## WHAT NEEDS TO BE DONE
Reproduce verbatim the material from the line containing "The height and width of the screenshot is (482, 800)." down through the line containing "Viewport: 580px width, 489px height.", both included, omitting the pictures.
— begin ROWS —
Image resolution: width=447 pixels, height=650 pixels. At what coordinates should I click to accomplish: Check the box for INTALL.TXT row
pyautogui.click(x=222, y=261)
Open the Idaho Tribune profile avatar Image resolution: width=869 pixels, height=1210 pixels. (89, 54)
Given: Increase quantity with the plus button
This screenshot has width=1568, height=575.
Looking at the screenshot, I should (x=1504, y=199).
— end ROWS —
— begin ROWS —
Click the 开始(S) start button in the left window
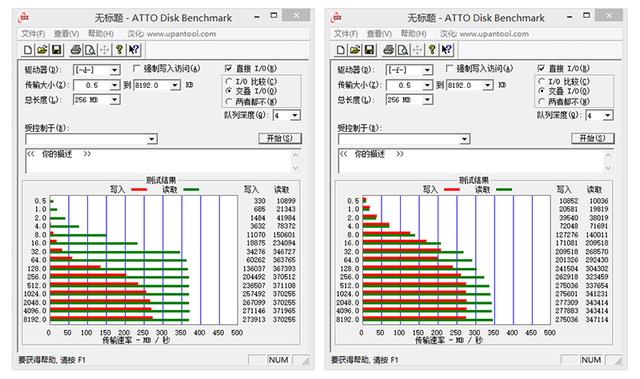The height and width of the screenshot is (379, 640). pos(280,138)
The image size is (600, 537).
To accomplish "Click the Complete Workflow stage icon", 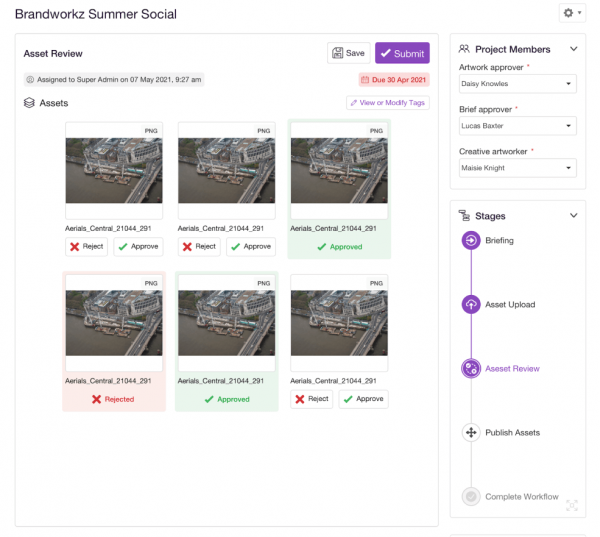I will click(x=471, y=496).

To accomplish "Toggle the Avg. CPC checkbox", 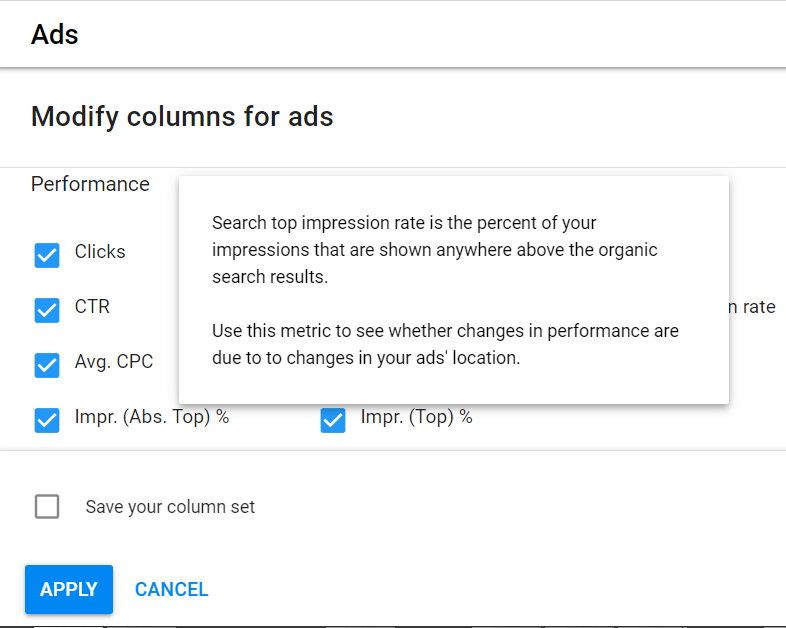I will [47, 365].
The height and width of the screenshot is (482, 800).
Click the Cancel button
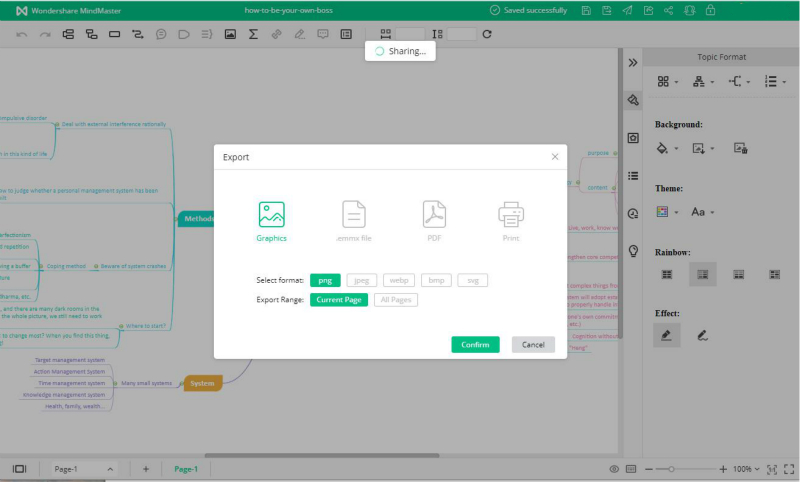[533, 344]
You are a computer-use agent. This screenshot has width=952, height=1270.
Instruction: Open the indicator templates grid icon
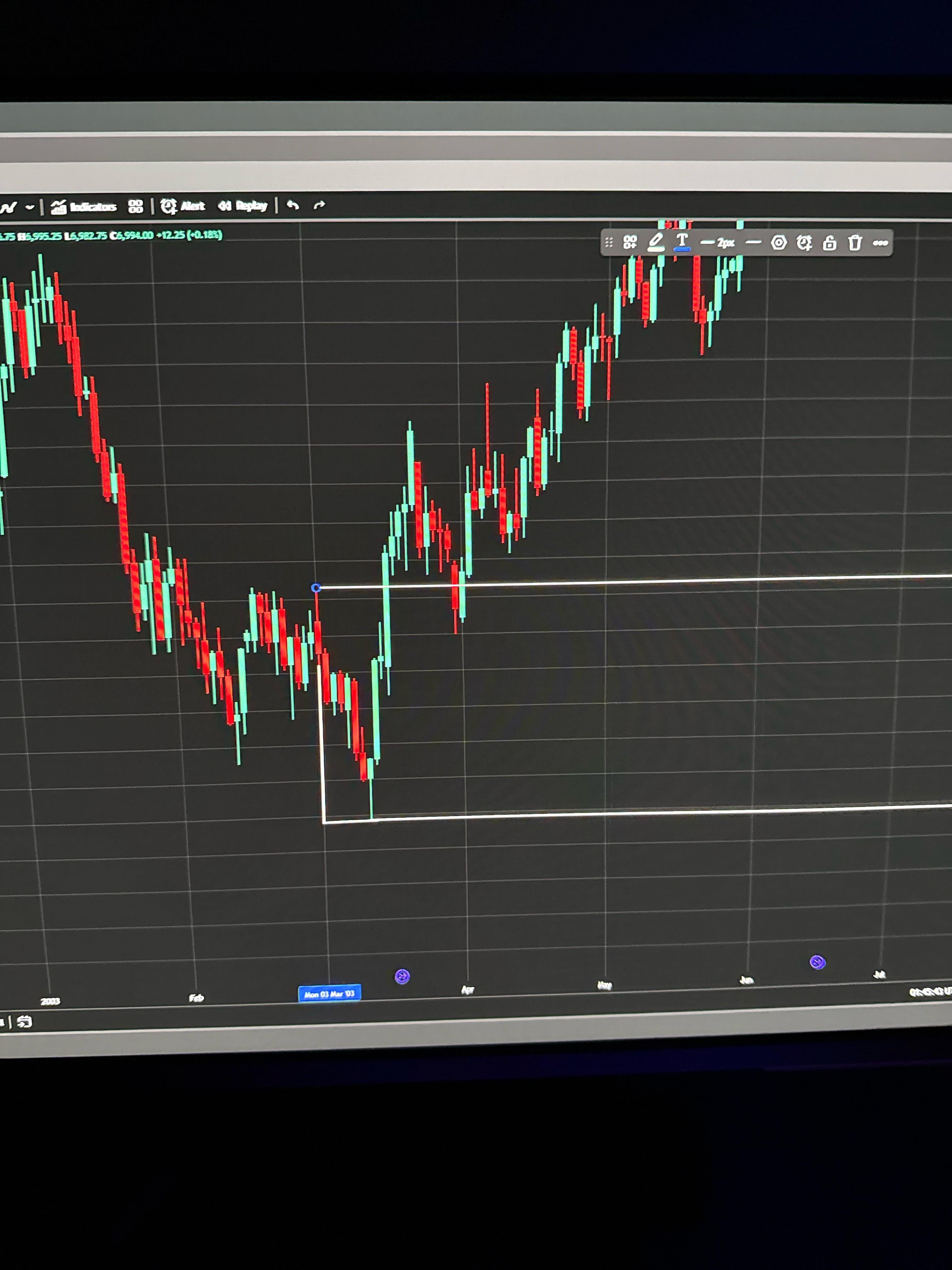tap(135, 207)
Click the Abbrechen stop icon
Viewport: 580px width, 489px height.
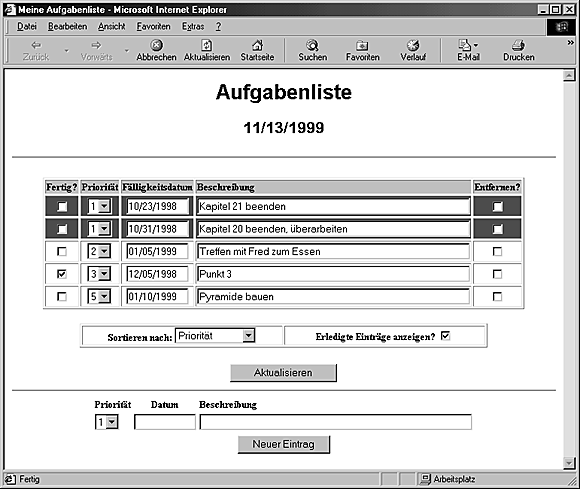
— end ROWS —
## FINAL RESULT
The height and width of the screenshot is (482, 800).
Click the Cancel button
[533, 344]
You are a computer-use agent. This screenshot has width=952, height=1270.
Instruction: Open the indicator templates grid icon
tap(135, 207)
Click the Abbrechen stop icon
Viewport: 580px width, 489px height.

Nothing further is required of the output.